The 38 S. flexneri 2a isolates were discriminated by PFGE into 11 genotypes that fell into 2 genetic clusters (clones), suggesting that S. flexneri 2a had been circulating in the Zhuoxi Township for many years. Most isolates of clone 1 displayed ACSSuX resistance and were distributed in tribe V2-1 and villages V3 and V6, circulating from 2000 to 2007. All isolates of clone 2 tested belonged to the ACSSuTX resistance type, which was distributed in tribe V2-2 and the villages V5 and V6, circulating from 2004 –2005, except for 1 case identified in 2002. Although each of the 2 clones was widespread in 3 villages, disease transmission between villages is likely very rare. Briefly, in this study, clones 1 and 2 were associated with antibiogram types ACSSuX and ACSSuTX, respectively, and circulated in different geographical locations inhabited by aborigines from different ethnic groups.

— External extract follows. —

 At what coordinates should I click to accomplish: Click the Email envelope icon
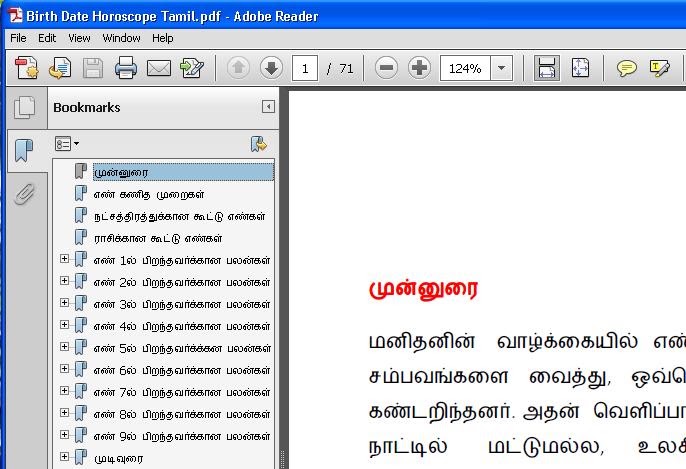(158, 68)
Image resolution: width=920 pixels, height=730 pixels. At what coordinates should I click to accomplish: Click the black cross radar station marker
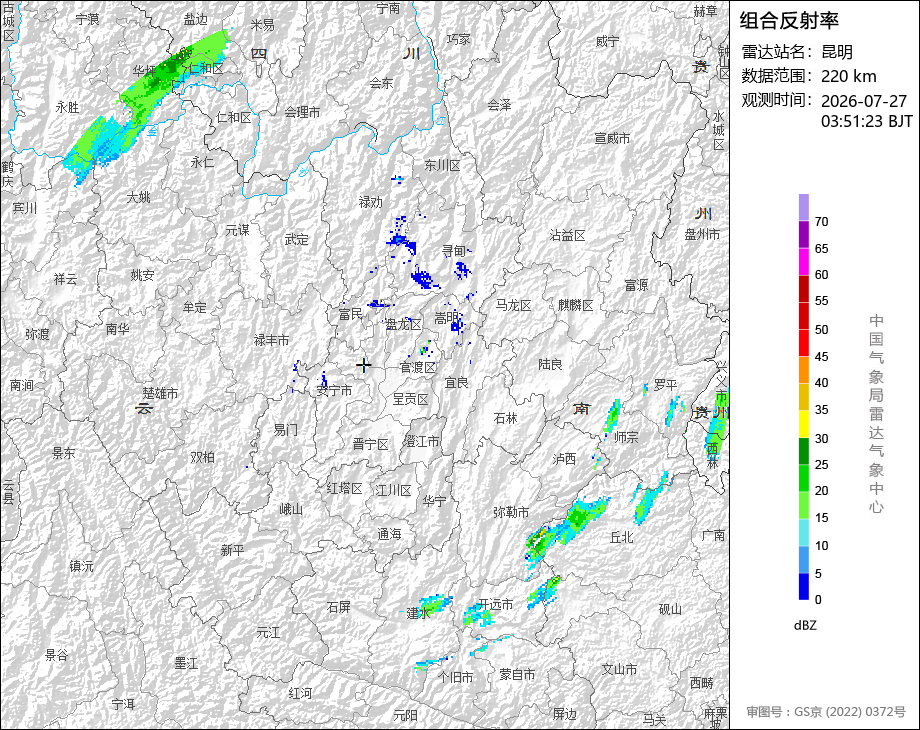pyautogui.click(x=364, y=365)
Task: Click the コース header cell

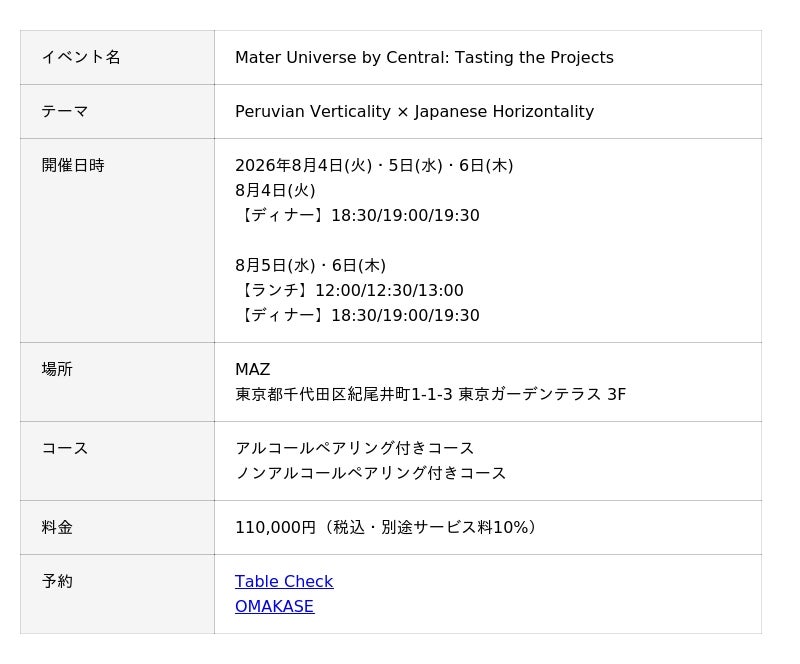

Shigellosis outbreaks in schools can persist for months and can be exacerbated by the poor hygienic practices of young children, making it difficult to control . Since the first case of the OB2 outbreak was reported on March 12, 2004, several intervention measures were implemented in V2 to control the disease. These measures included the following: (1) enforcement of screening of all contacts and school children by stool microbiological examination, (2) enhanced hand-washing practices and environmental disinfection in the schools and community, (3) separation of suspected cases from classrooms, dining tables, and toilets, (4) closing of day care centers for 6 days, (5) confirming shigellosis cases using cultures, (6) chlorination of the community water tower, and (7) implementation of health education of infectious diseases to the community residents. After these efforts, no shigellosis cases were reported from March 2, 2007 to December 31, 2010.